It was said in the Parliament that amending the Election Act tantamount to looking the gift horse in the mouth. The Ruling Party felt that the opposition party was acting disloyally in endorsing the changes that a legislative committee had put up to the National Assembly.
On the other hand the ruling party amended the constitutional post holder rule against the objection of the opposition party. Does this mean that when amendment is made by the ruling party the changes are not against the Throne and when amendment is supported by the opposition party the changes are deemed to be against the Throne?

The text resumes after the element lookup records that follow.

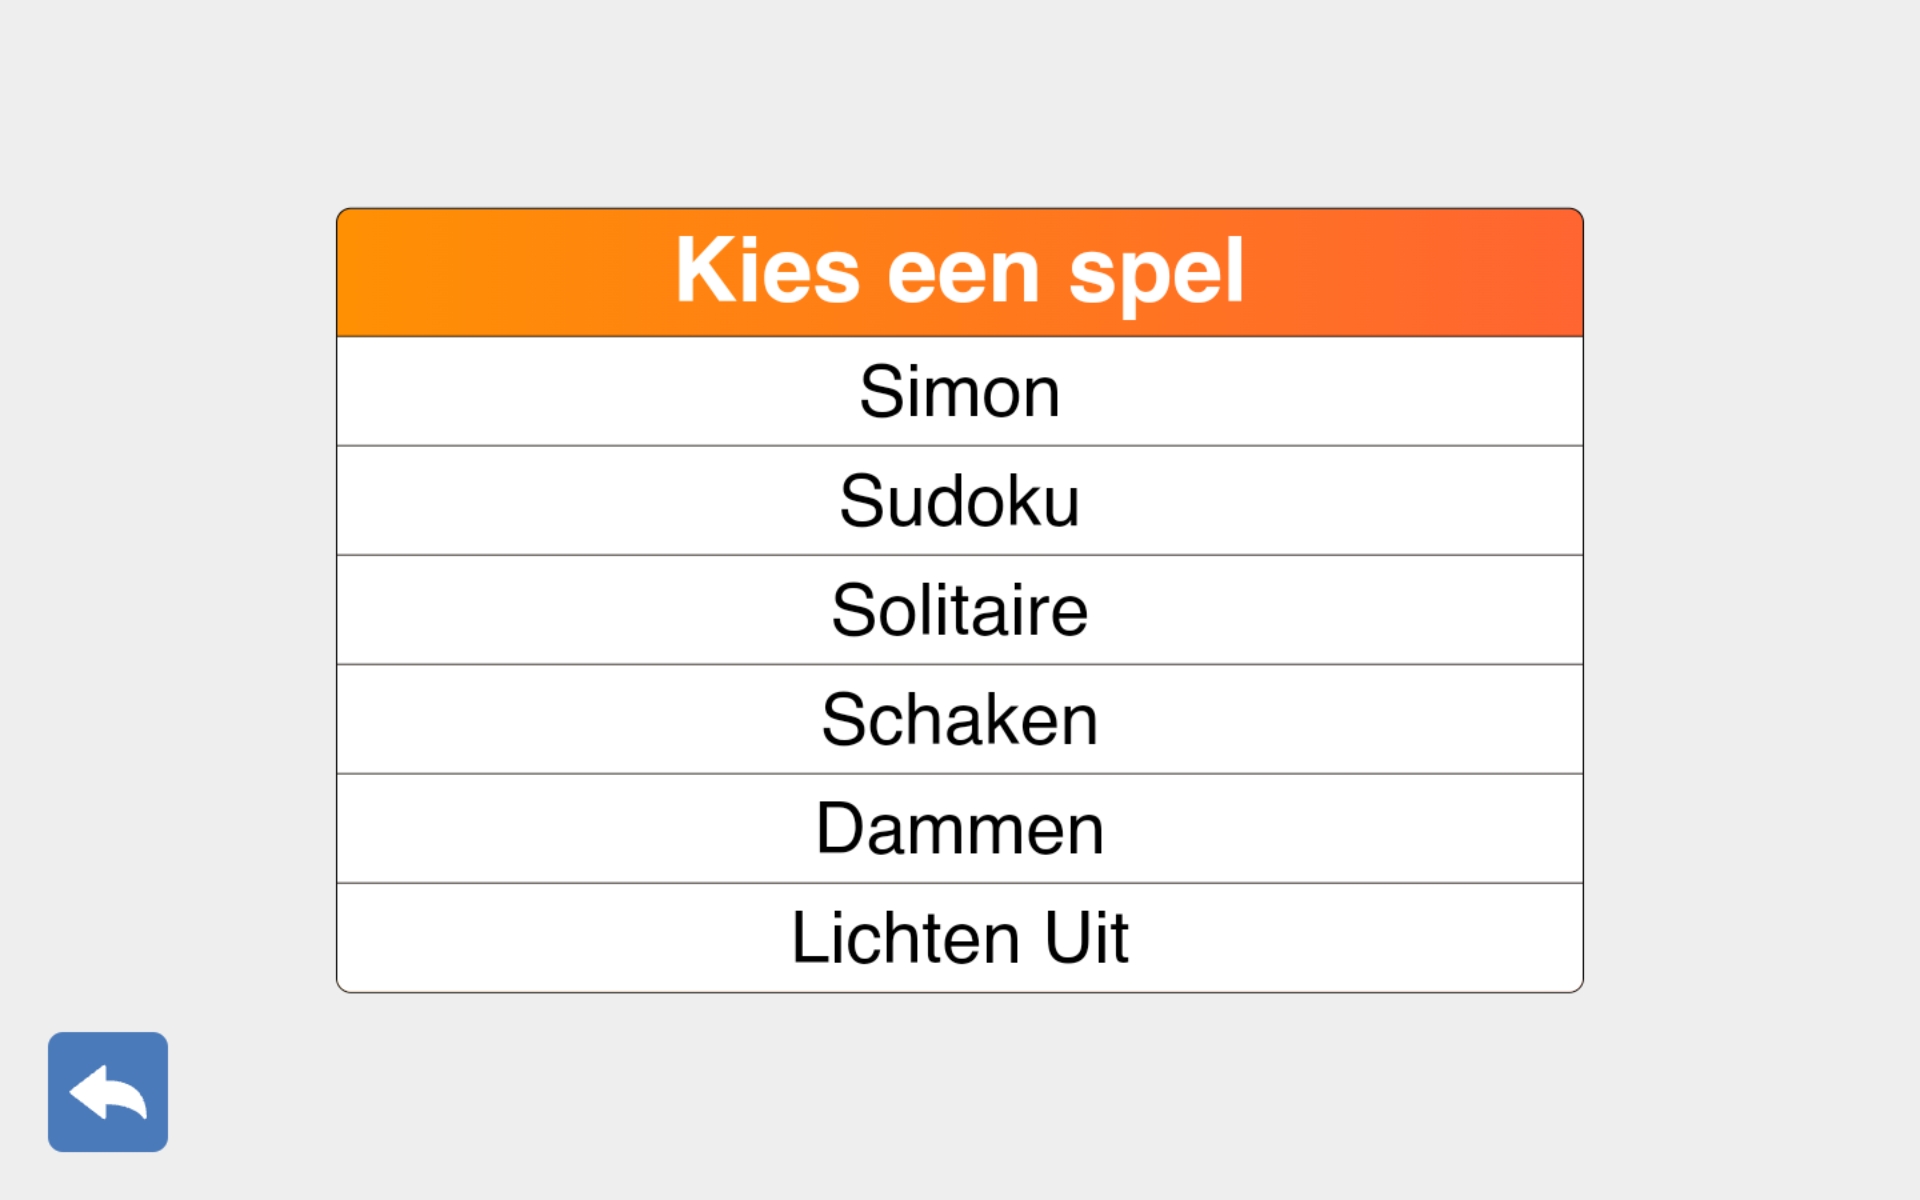The width and height of the screenshot is (1920, 1200).
Task: Open Solitaire card game
Action: 959,610
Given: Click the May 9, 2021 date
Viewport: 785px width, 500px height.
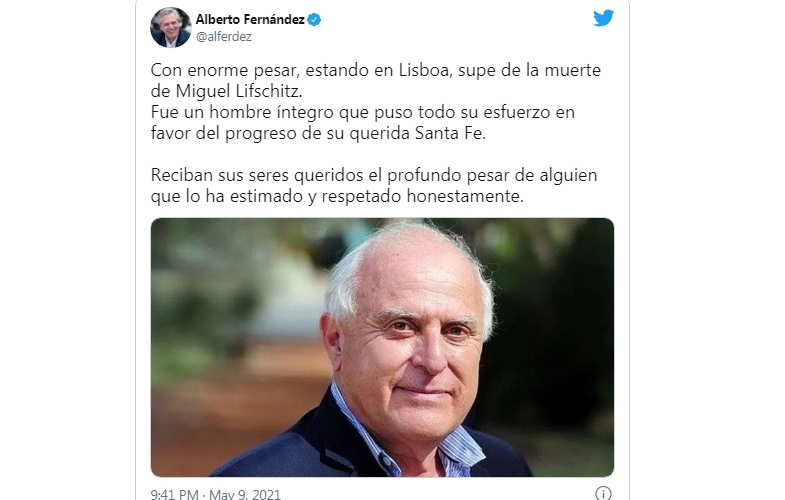Looking at the screenshot, I should (x=245, y=494).
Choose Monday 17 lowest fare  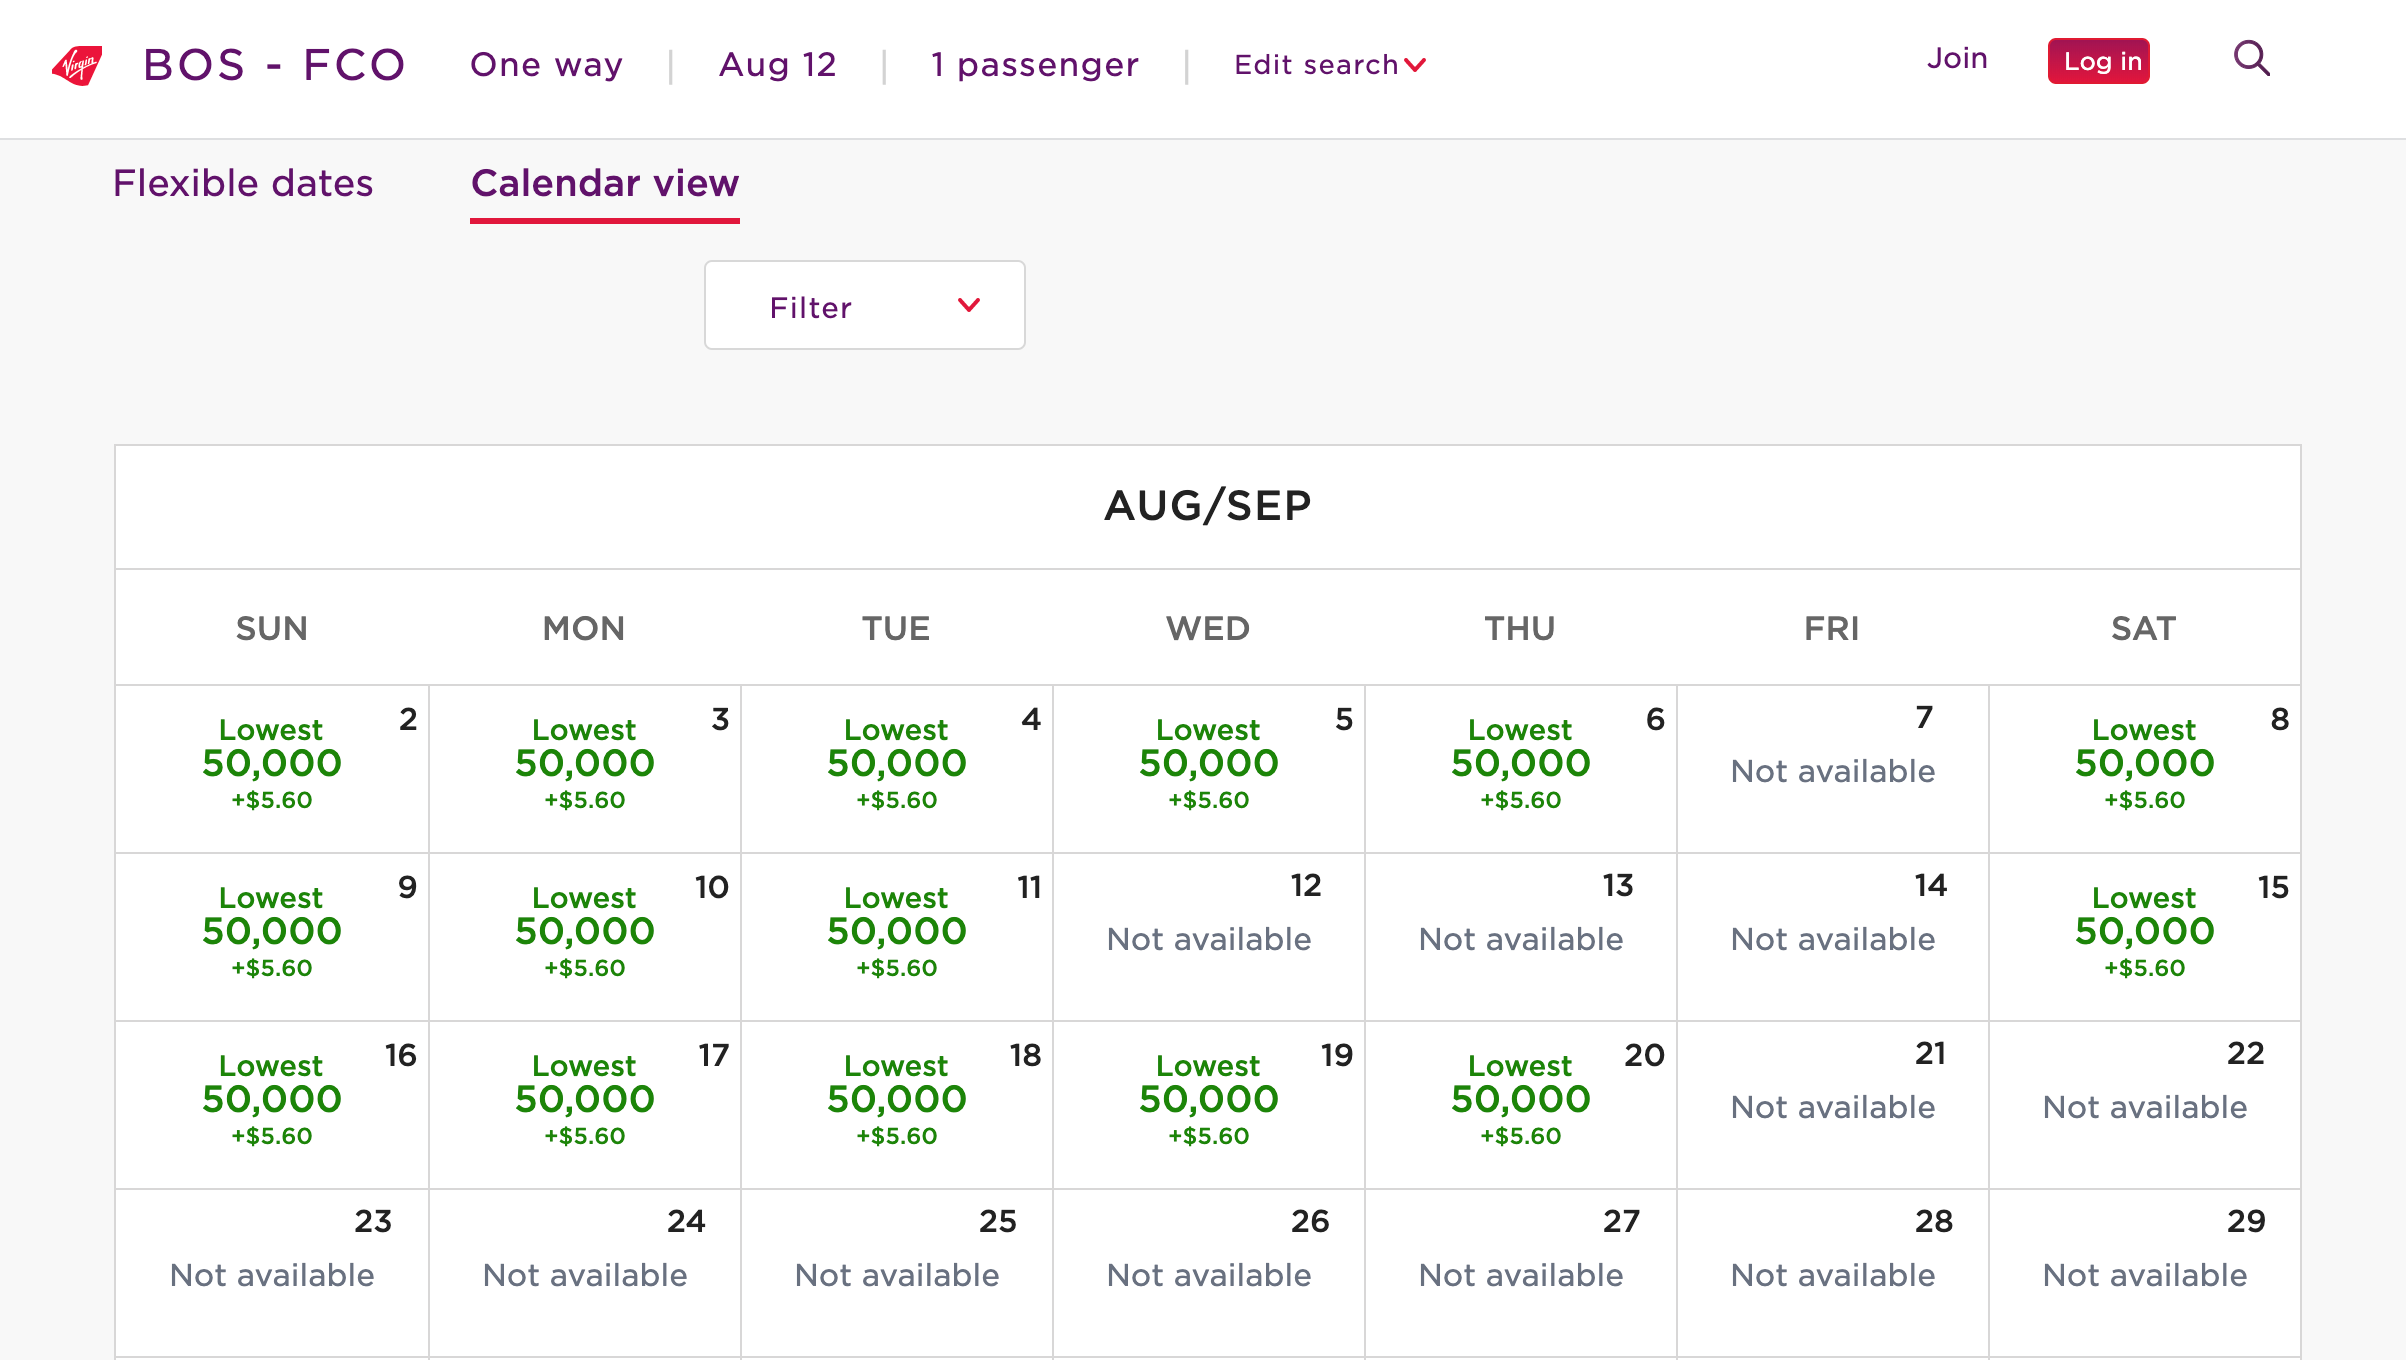(x=585, y=1105)
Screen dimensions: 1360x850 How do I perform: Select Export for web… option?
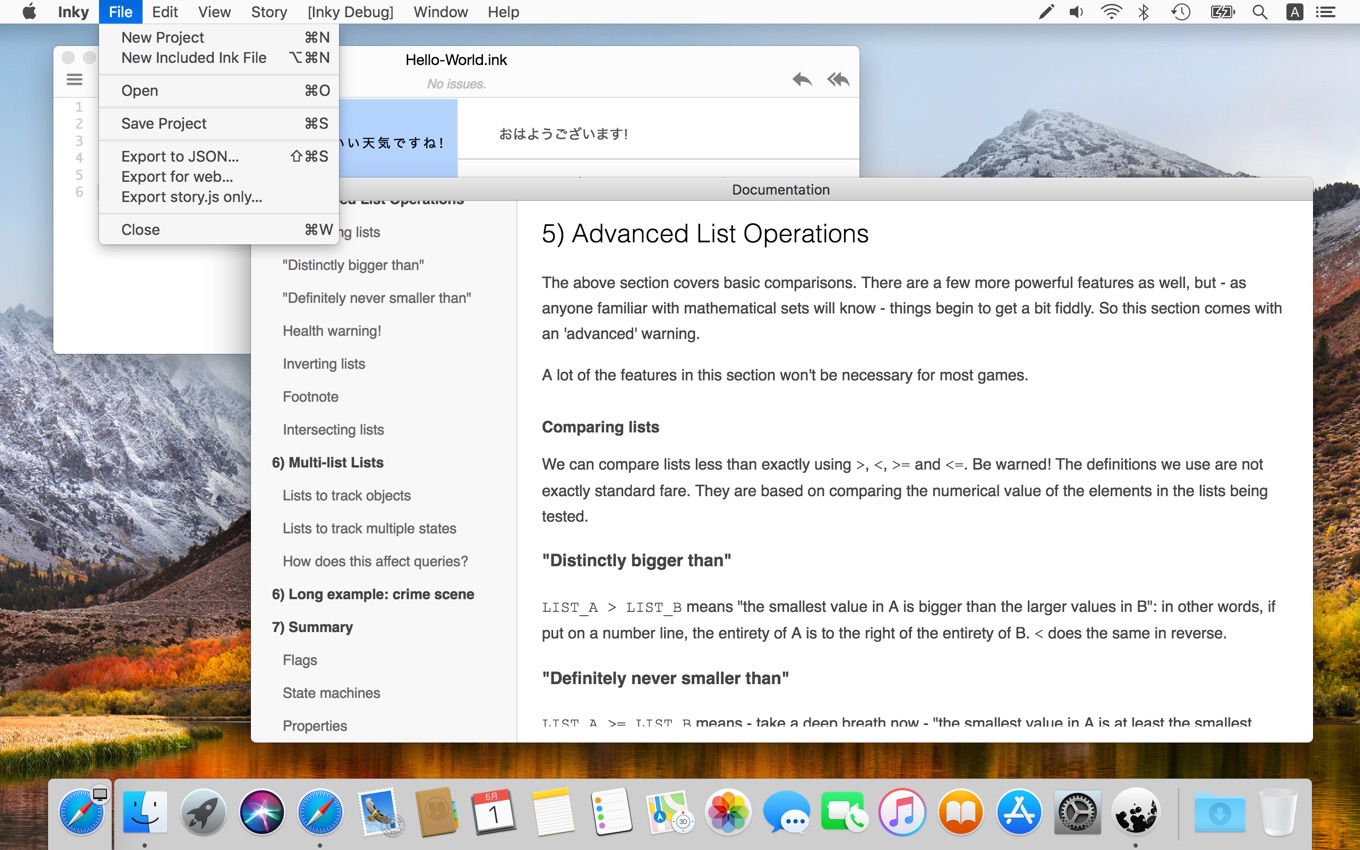coord(177,177)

It is also confusing that the opposition party participated in the vote on amendment to election Act and the next day took upon the Speaker's stand made the other day just before the election act vote.
Why participate in the vote if the opposition felt that the Speaker was denouncing the party stand as anti- Throne? Why protest a day later if the Speaker's admonition was untrue. They should have walked out instead of voting.
Why did the ruling party amend the constitutional post holder rules if anything gifted by the Throne must be kept intact and changes viewed as being an act of disloyalty?
Are both parties out to discredit the Constitution and the Throne ? One directly and the other indirectly?
I feel that the path of democracy in Bhutan is being highjacked by party enmity and in the process the constitution and the Throne are being soiled. This trend of dragging the dignity of Throne into party squabbles is most unsettling.